Meetings International -  Conference Keynote Speaker Jianhua Luo photo

Jianhua Luo

University of Pittsburgh, USA

Title: Gene fusion resulting from chromosome recombination causes human cancers

Biography:

Jianhua Luo has been studying molecular mechanisms of human malignancies in the last 32 years. Currently, he is a Professor of Pathology and Director of High Throughput Genome Center at University of Pittsburgh. In the last 20 years, Dr. Luo has been largely focusing on the genetic and molecular mechanism of human prostate and hepatocellular carcinomas.

Abstract:

Chromosome mutations and rearrangements are some of the hallmarks of human malignancies.
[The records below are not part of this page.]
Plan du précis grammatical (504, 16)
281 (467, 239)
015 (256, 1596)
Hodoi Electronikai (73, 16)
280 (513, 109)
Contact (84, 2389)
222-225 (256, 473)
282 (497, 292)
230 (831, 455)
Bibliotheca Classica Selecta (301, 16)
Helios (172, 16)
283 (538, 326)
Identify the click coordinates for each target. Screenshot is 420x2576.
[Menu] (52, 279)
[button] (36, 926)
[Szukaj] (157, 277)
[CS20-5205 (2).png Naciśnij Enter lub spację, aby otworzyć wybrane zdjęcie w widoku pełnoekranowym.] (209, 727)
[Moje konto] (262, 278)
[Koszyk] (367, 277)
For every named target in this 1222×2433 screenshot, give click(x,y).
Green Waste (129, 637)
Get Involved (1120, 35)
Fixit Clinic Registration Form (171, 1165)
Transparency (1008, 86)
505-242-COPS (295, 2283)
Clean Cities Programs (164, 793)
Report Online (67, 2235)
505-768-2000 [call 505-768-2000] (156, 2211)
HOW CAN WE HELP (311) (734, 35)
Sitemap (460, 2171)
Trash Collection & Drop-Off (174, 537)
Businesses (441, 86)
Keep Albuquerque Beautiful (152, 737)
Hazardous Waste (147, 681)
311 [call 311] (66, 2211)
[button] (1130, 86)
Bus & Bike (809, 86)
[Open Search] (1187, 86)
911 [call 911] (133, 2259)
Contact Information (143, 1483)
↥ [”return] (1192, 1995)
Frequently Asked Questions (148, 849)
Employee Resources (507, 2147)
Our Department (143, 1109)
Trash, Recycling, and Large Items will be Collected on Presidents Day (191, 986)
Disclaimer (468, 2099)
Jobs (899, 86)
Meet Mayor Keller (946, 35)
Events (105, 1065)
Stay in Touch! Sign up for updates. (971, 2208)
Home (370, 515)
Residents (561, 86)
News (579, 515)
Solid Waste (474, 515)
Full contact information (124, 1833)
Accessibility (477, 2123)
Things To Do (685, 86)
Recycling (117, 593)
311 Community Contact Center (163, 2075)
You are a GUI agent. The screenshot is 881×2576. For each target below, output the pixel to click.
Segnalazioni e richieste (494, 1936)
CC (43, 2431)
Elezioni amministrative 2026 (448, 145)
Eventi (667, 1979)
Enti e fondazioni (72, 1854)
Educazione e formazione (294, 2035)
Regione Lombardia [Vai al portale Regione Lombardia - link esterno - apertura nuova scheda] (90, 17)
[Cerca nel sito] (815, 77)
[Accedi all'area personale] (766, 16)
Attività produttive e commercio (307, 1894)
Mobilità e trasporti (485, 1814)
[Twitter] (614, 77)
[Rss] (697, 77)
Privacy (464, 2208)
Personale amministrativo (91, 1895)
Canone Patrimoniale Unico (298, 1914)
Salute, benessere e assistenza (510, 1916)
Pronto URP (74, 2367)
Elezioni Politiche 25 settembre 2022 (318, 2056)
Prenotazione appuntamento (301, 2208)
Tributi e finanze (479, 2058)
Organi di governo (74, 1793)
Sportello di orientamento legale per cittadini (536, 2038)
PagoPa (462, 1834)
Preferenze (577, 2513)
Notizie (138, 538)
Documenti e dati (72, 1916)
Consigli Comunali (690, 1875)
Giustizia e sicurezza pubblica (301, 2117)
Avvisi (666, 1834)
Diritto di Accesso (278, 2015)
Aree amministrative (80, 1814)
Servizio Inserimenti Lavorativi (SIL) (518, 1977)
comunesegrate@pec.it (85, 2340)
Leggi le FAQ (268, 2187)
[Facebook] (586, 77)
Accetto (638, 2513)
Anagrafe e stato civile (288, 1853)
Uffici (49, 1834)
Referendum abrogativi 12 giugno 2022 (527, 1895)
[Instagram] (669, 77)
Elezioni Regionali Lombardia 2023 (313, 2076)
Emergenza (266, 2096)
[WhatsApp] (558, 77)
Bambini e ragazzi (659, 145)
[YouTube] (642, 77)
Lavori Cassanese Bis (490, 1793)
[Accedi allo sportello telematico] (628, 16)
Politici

Chromosomal rearrangement is frequent in human cancers. One of the consequences of chromosomal rearrangement is gene fusions in the cancer genome. We have identified a panel of fusion genes in aggressive prostate cancers. In the present study, we found that these fusion genes are present in 7 different types of human malignancies with variable frequencies. Among them, CCNH-C5orf30 and TRMT11-GRIK2 gene fusions were found in breast cancer, colon cancer, non-small cell lung cancer, esophageal adenocarcinoma, glioblastoma multiforme, ovarian cancer and liver cancer, with frequencies ranging from 12.9% to 85%. In contrast, four other gene fusions (mTOR-TP53BP1, TMEM135-CCDC67, KDM4-AC011523.2 and LRRC59-FLJ60017) are less frequent. Both TRMT11-GRIK2 and CCNH-C5orf30 are also frequently present in lymph node metastatic cancer samples from the breast, colon and ovary. Thus, detecting these fusion transcripts may have significant biological and clinical implications in cancer patient management. One of these fusion genes called MAN2A1-FER generated a constitutively activated tyrosine protein kinase.  The fusion translocates FER kinase from the cytoplasm to Golgi apparatus. The fusion protein ectopically phosphorylates the N-terminal domain of EGFR, and activates the EGFR signaling pathway in the absence of a ligand. MAN2A1-FER has been found in a variety of human malignancies. It transforms immortalized cell lines into highly aggressive cancer cells. Expression of MAN2A1-FER produces spontaneous liver cancer in animals. Cancer cells positive for MAN2A1-FER are highly sensitive to several tyrosine kinase inhibitors, and can be targeted by genome therapy intervention. Thus, targeting at MAN2A1-FER or other oncogenic fusion genes may hold promise to treat human cancer effectively.